TANJUNGPINANG – Ancaman longsor di kawasan sempadan lahan milik Beni, pengusaha kopi merek Kapal Tanker di Kelurahan Melayu Kota Piring, terus menjadi perhatian serius. Lahan tersebut berbatasan langsung dengan gudang milik Hacuang dan kini menjadi sorotan Komisi III DPRD Kota Tanjungpinang.
Anggota Komisi III, Arie Sunandar, menilai kondis tersebut tak bisa dianggap sepele. Untuk itu, ia meminta Pemerintah Kota Tanjungpinang untuk bertindak cepat dan tegas, karena menurutnya, potensi longsor berdampak pada keselamatan warga, bukan sekadar konflik tapal batas.
“Ini bukan cuma persoalan administratif atau mediasi antarwarga. Ini soal bencana yang bisa mengancam nyawa. Pemerintah harus bertindak segera untuk langkah antisipasi,” tegas Arie, dikutip dari pijarkepri.com, Kamis (12/6/2025).
Dari pemberitaan media terhadap permasalahan ini, menurutnya, kerusakan pagar di lahan milik Beni serta pondasi batu miring yang terkikis akibat aliran air dari atap gudang sebelah adalah bukti nyata lemahnya pengawasan dan penegakan aturan bangunan.
“Struktur bangunan yang tak sesuai ketentuan bisa jadi bom waktu. Kalau dibiarkan, bukan hanya merugikan satu pihak tapi juga mengancam pemukiman atau bangunan di sekitarnya yang dapat membahayakan nyawa manusia,” katanya.
Arie juga menyinggung Peraturan Daerah Tanjungpinang Nomor 7 Tahun 2010 tentang Bangunan Gedung, yang menetapkan batas sempadan minimal satu meter dari garis lahan.

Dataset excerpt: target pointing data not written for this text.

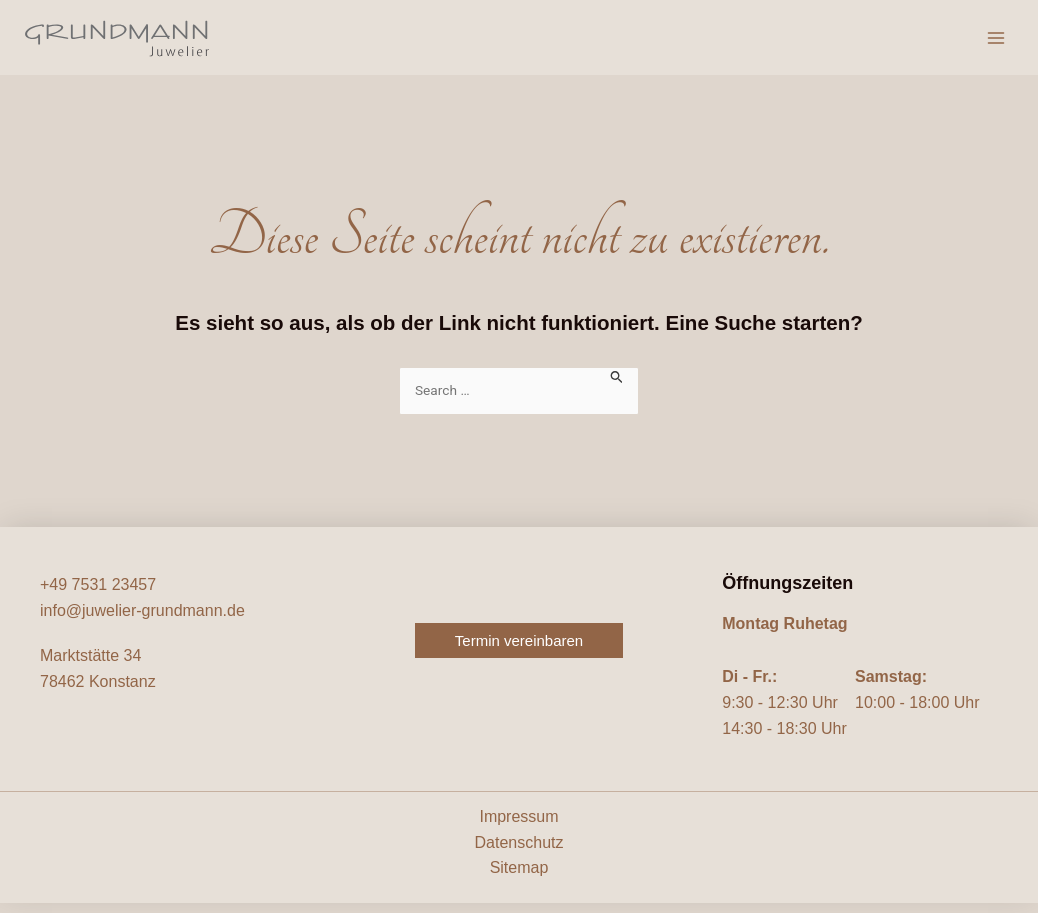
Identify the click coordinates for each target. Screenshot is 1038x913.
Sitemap (519, 877)
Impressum (518, 826)
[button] (519, 650)
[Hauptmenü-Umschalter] (996, 43)
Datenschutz (519, 852)
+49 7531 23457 (98, 594)
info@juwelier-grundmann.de (142, 620)
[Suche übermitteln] (617, 385)
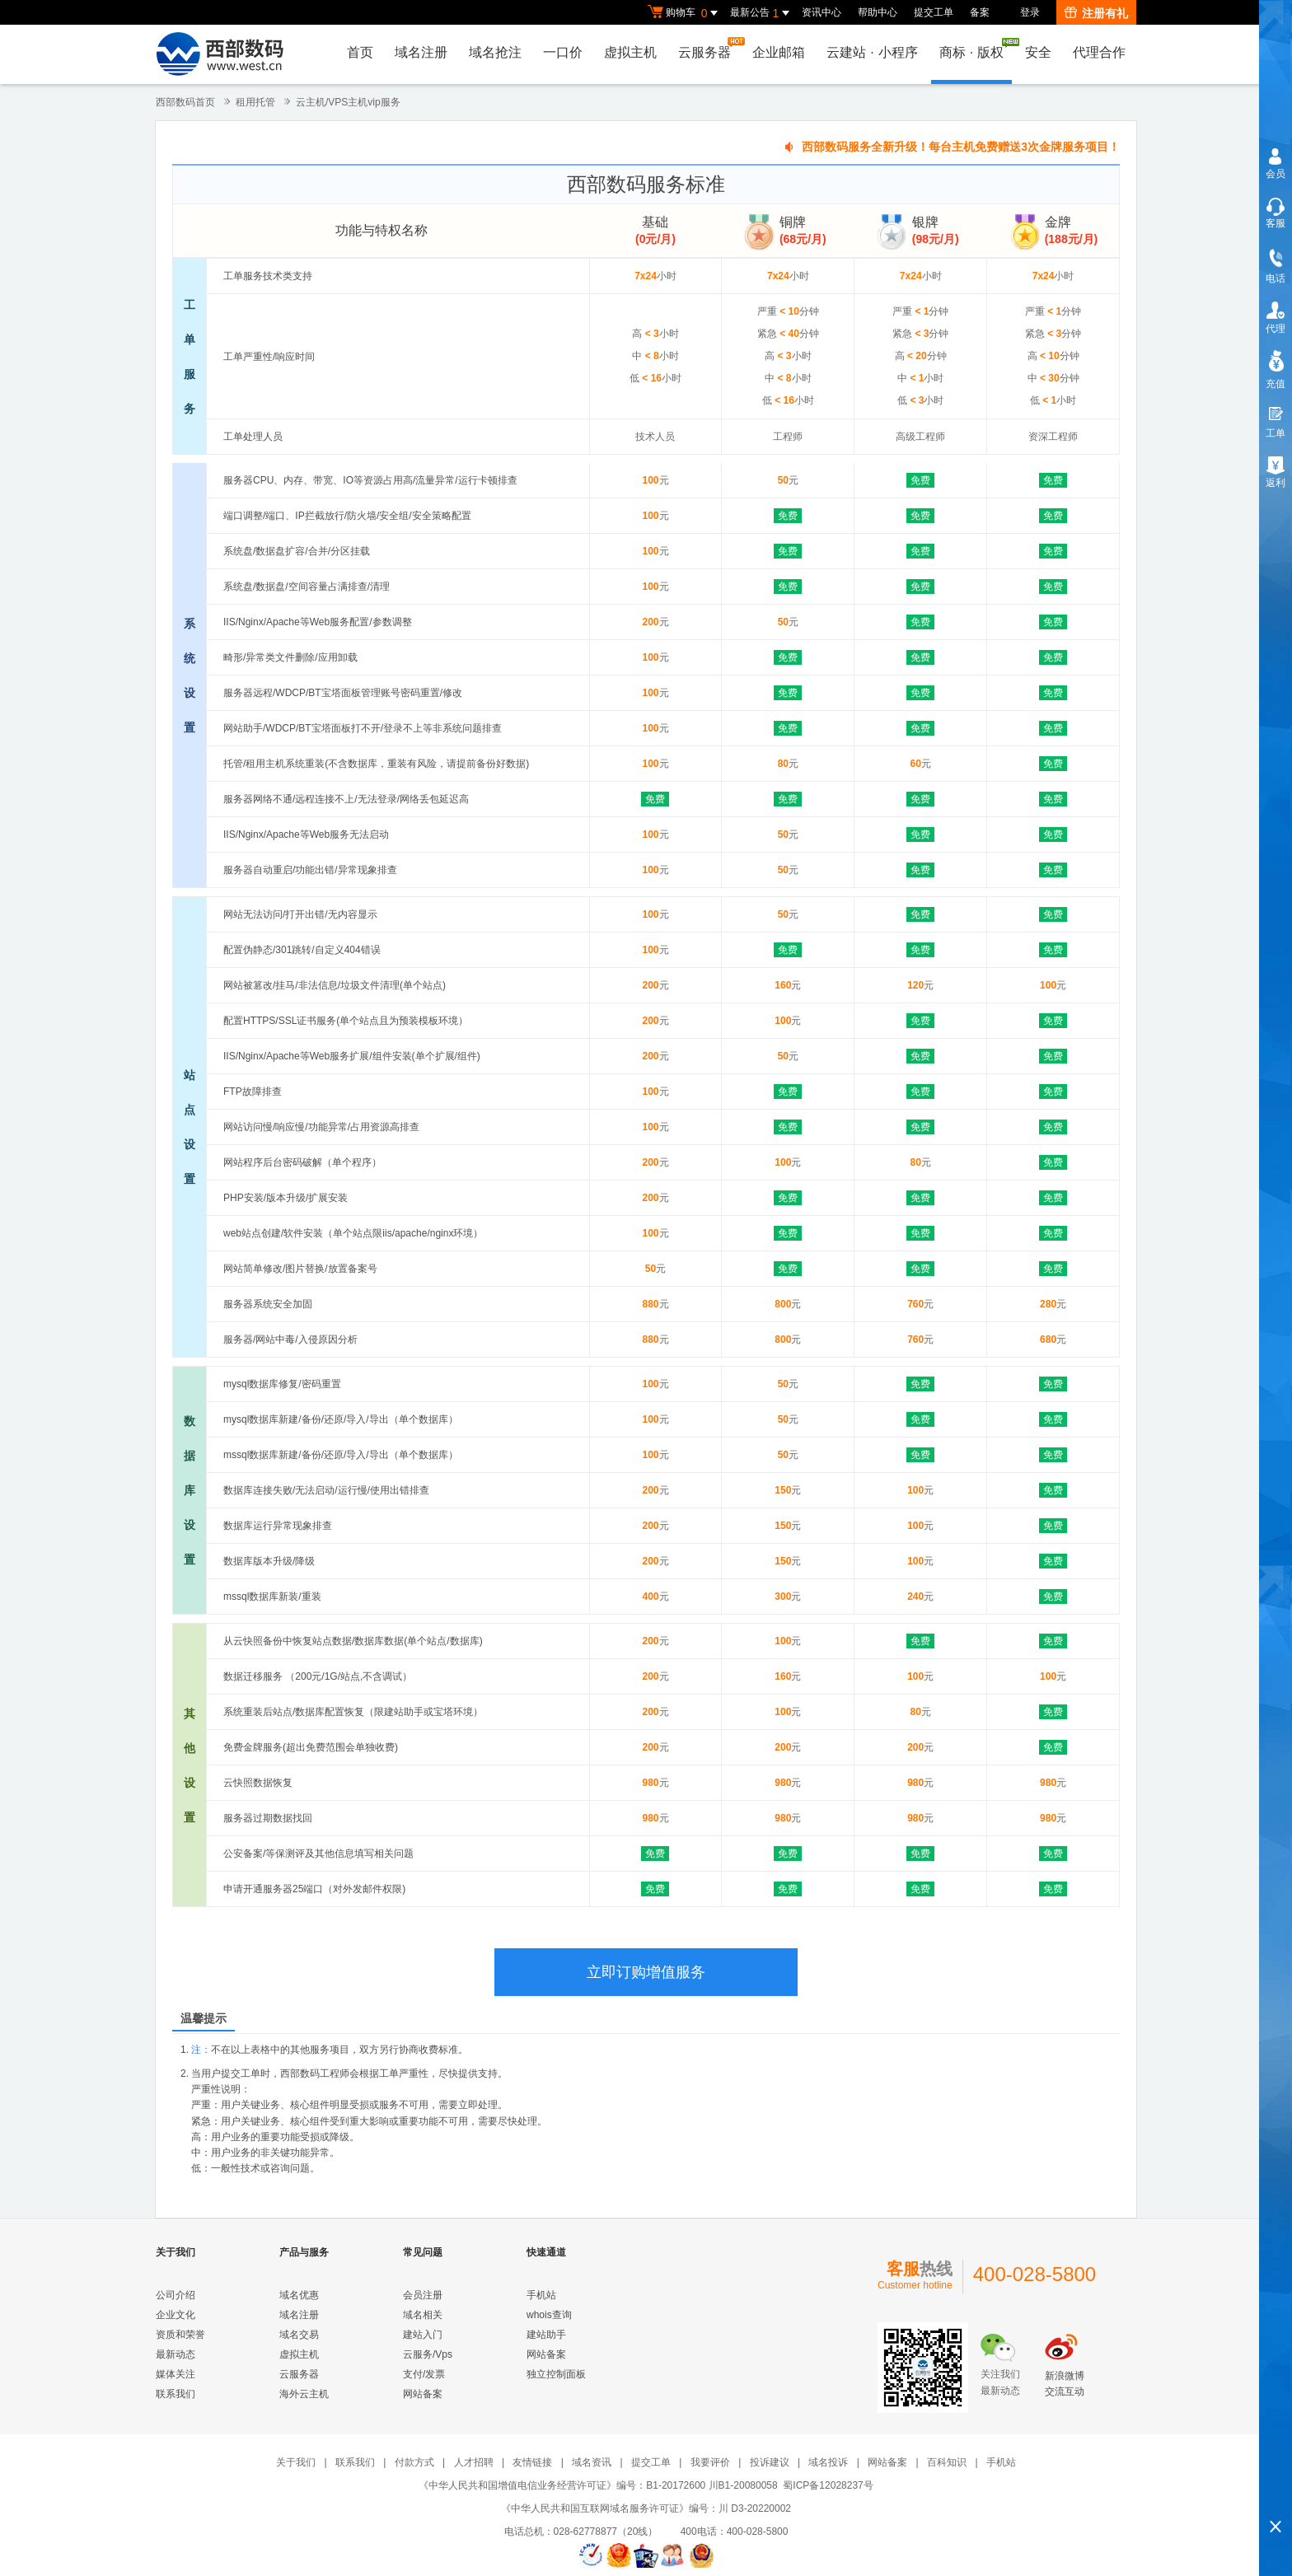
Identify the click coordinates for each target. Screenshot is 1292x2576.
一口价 (563, 52)
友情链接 (532, 2462)
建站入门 (422, 2334)
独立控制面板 (556, 2374)
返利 (1275, 483)
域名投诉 (828, 2462)
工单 (1275, 433)
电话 (1275, 278)
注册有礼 (1096, 13)
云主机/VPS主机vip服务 (348, 102)
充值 (1275, 384)
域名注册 (421, 52)
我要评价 (710, 2462)
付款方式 (414, 2462)
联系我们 (175, 2394)
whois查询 (549, 2315)
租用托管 (255, 102)
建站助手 (546, 2334)
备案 (980, 12)
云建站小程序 (871, 52)
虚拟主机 (630, 52)
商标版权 (975, 48)
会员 (1275, 174)
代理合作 (1099, 52)
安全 (1038, 52)
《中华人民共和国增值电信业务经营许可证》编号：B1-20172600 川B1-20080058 (598, 2485)
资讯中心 (821, 12)
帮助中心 (877, 12)
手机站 (541, 2295)
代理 (1275, 328)
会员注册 (422, 2295)
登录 (1030, 12)
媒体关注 (175, 2374)
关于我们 (296, 2462)
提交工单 (933, 12)
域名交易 (299, 2334)
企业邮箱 (778, 52)
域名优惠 (299, 2295)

Menurutnya, aturan itu bukan sekadar formalitas, tapi langkah preventif yang wajib ditegakkan untuk mencegah bencana seperti longsor atau banjir.
“Pemerintah harus hadir sebelum bencana, bukan sesudahnya. Pencegahan jauh lebih penting dari penyelamatan setelah bencana, biayanya juga lebih murah,” ujarnya.
Arie pun menyambut baik inisiatif Beni untuk membangun ulang batu miring secara gotong royong. Namun, ia menekankan bahwa upaya perbaikan tak boleh dibebankan hanya pada satu pihak. Semua pemilik lahan yang berbatasan harus turut bertanggung jawab.
“Ini bukan soal siapa bangun duluan. Ini soal tanggung jawab bersama. Jangan tunggu tanah runtuh dulu baru saling menyalahkan,” tegasnya.
Namun di tengah desakan legislatif, respons dari pihak eksekutif dinilai belum terkoordinasi dengan baik. Plh. Camat Tanjungpinang Timur, Hendrawan Herninanto, mengklaim bahwa pihak kelurahan bersama tim teknis dinas PUPR telah meninjau lokasi pada Rabu (11/6).
Anehnya, Kepala Dinas PUPR Tanjungpinang, Rusli, justru mengaku belum mengetahui adanya kunjungan tersebut. “Saya belum tahu ada anggota yang turun ke lokasi hari ini. Nanti saya cek dulu,” ujar Rusli sebagaima dikutip dari pijarkepri.com, Kamis (12/6).
Minimnya koordinasi antarinstansi ini memunculkan pertanyaan publik: seberapa serius pemerintah kota dalam menangani potensi bencana di kawasan padat penduduk?
Menutup pernyataannya, Arie mengingatkan bahwa regulasi sempadan lahan harus ditegakkan, bukan hanya dijadikan dokumen di atas kertas.
“Peraturan dibuat untuk ditaati, bukan untuk diabaikan. Keselamatan warga adalah prioritas yang tidak bisa dinegosiasikan,” pungkasnya.